Wait before you yell "No new taxes!" These are not new taxes. This is revenue that is generated at point of purchase thanks to your local businesses. We're not talking about federal money that goes away and you never see again. This money goes to local services. Your water, ambulance, grounds, teachers, and sewage could also be possible benefactors of local taxes. Can we expect to buy all of our necessities on-line, pay no local taxes, and expect the local services to continue? We can't ask to pay nothing and get the services. See the concern?

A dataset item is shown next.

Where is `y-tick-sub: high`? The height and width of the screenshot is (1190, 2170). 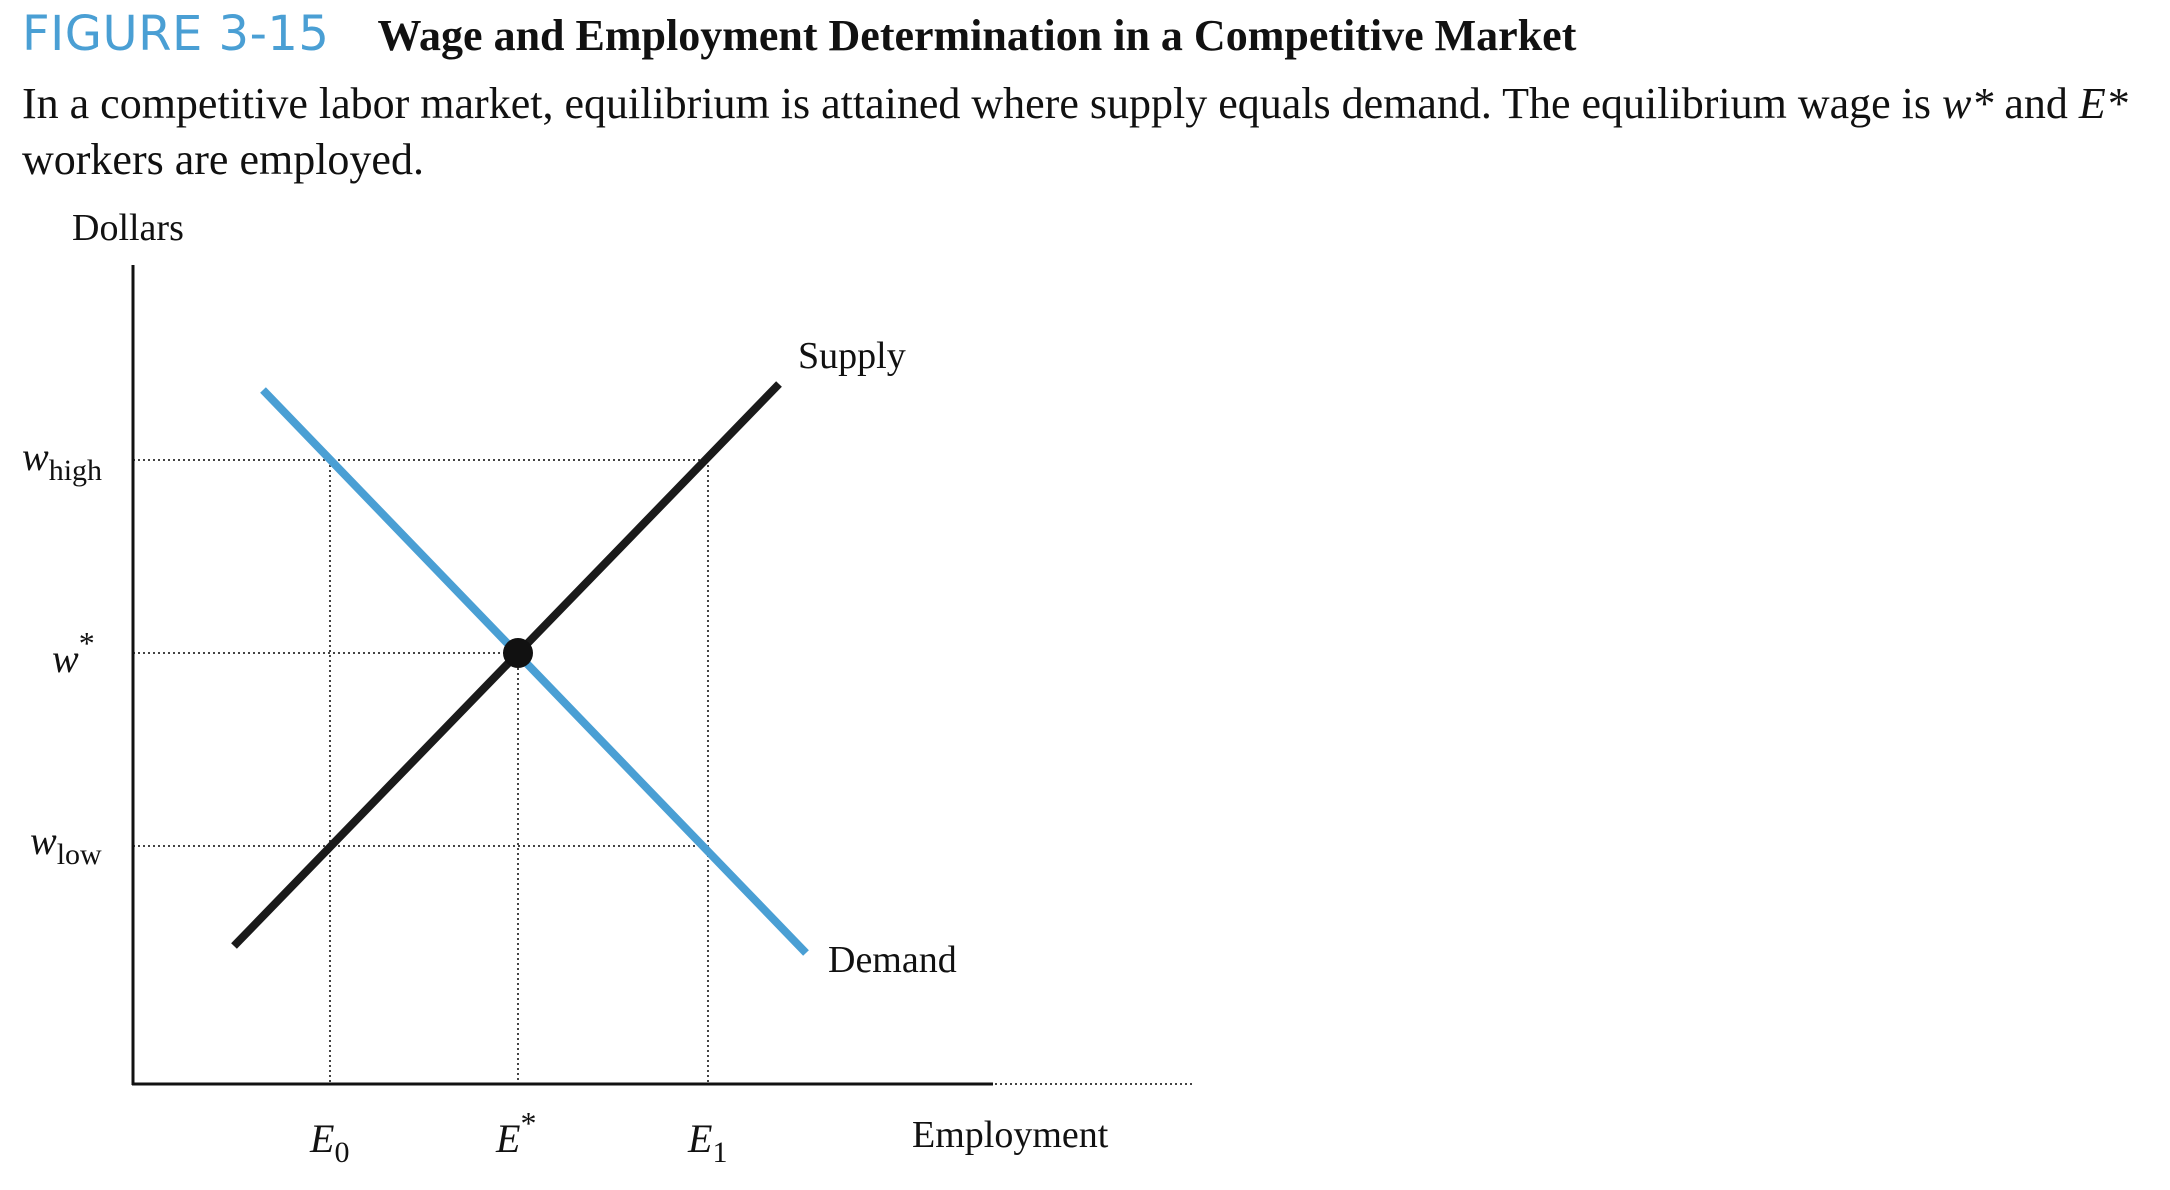
y-tick-sub: high is located at coordinates (76, 470).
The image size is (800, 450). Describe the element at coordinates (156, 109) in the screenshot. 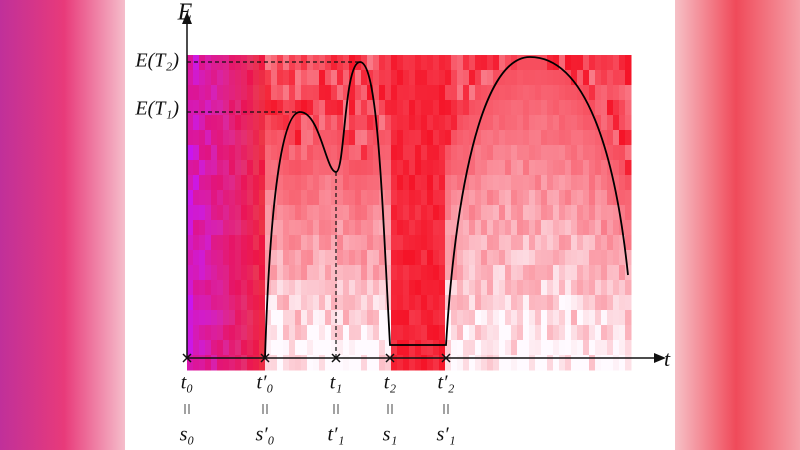

I see `level-label: E(T₁)` at that location.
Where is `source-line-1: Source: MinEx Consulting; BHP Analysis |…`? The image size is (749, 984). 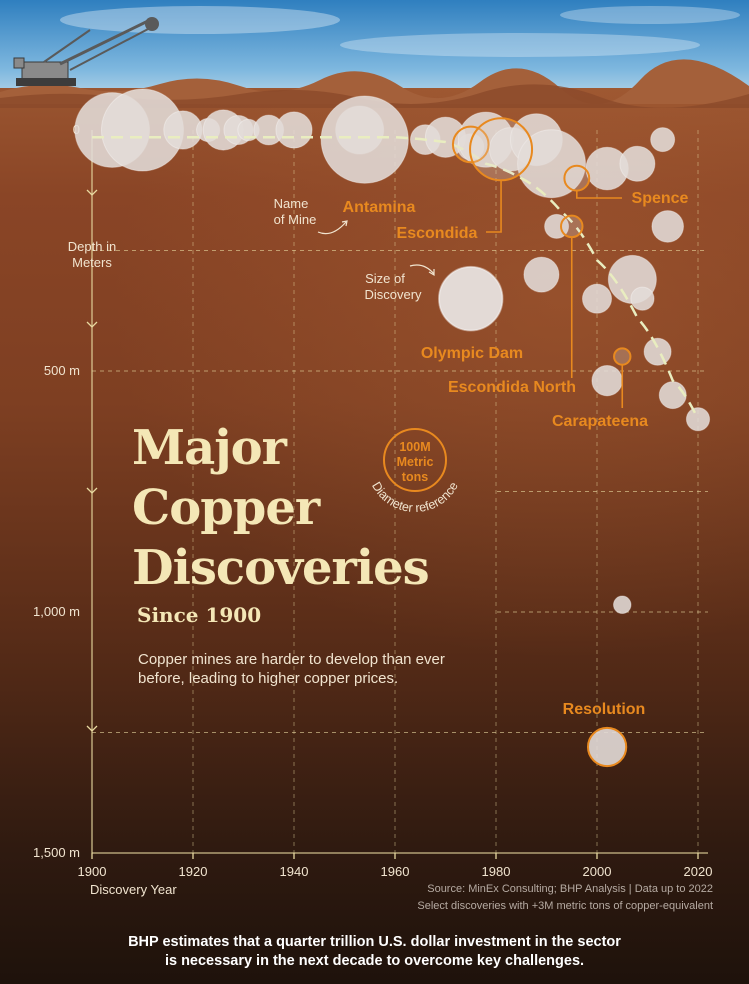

There are a few viable options that are being discussed:

1. Stay with the catalogue method we use right now and hope that the growth of the Internet will offset the loss of local taxes by providing jobs and economic growth. Some have dubbed this the "No Net Tax" plan.

2. Install a plan where you would pay a tax depending on either where you live or where the business sits. It would be a variant of the Interstate Commerce tax.

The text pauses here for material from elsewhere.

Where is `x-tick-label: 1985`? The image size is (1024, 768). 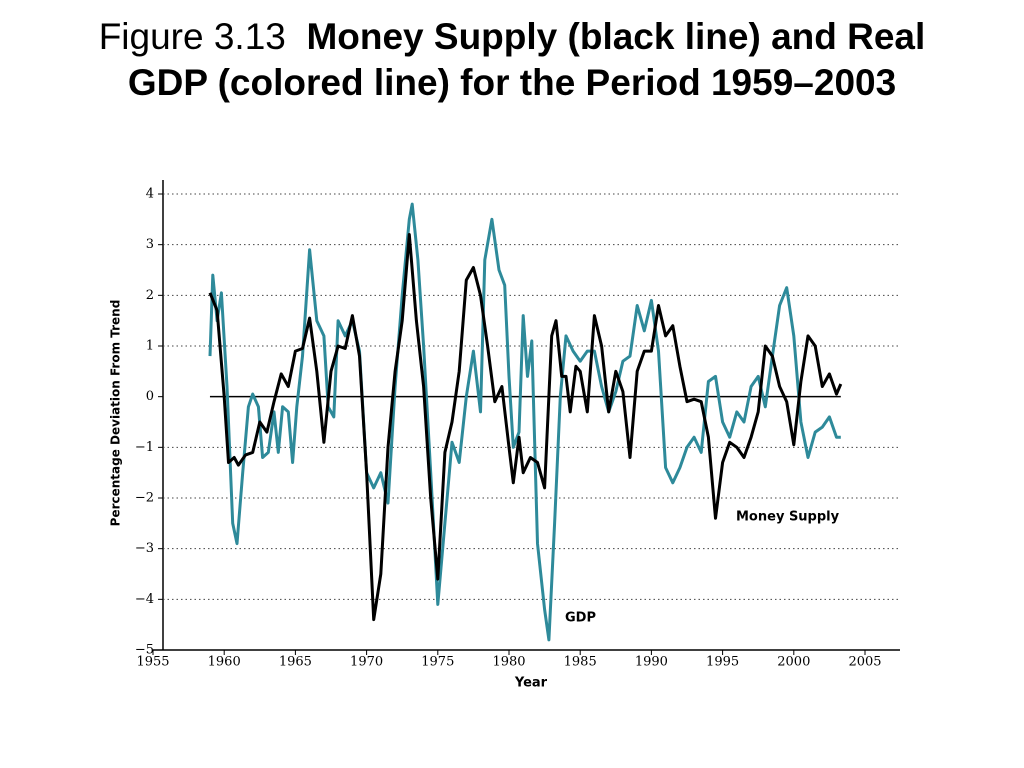
x-tick-label: 1985 is located at coordinates (580, 662).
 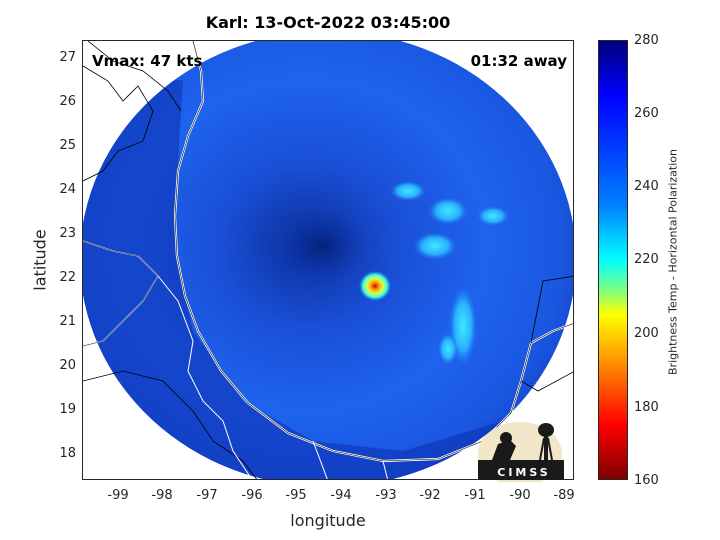 What do you see at coordinates (341, 496) in the screenshot?
I see `x-tick-label: -94` at bounding box center [341, 496].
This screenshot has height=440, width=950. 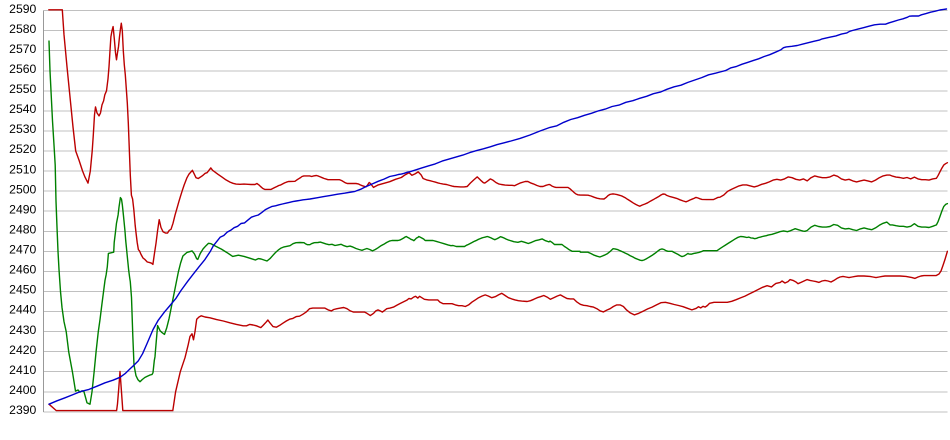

3. Create a uniform tax system where you would pay a flat fee (plus options) on what you buy. It sounds a lot like a "pay- for-use" tax.

Let's say we go with option 2 or 3. The big question becomes who will distribute the tax. The only real method I've heard so far is distribution by the state, then the state would be responsible for distributing the tax to local areas. Cities might not have much trouble with that plan, but rural areas might get a bit upset.

Right now we, the consumers, are protected under the Tax Freedom Act which put a moratorium on taxes for three years (we're in the second year). My concern is whether or not the Commission will come up with a viable system of collecting and redistributing the taxes by their April 2000 deadline. If not, the Tax Freedom Act will die and business will be left to set its own policies. That could spell disaster for some smaller towns if the Web does become the commerce monster it is predicted to become.

I know. I hate new taxes. In fact, I hate taxes period. But I also want my fire and police and sewage services, and I want other civil workers to be able to earn a decent wage for the job they do for me.


And that's that...

Joe Burns, Ph.D.

And Remember: I just bought a kitten. She looks like a calico, but in reality is a tortis. What's the difference? A calico is predominantly white and always female. A tortis carries the same markings as a calico, but is predominantly black and can be male. My new kitty is a female. Her facial markings split her between the eyes and she looks like she's wearing a mask for Mardi Gras. So, we named her Mardi.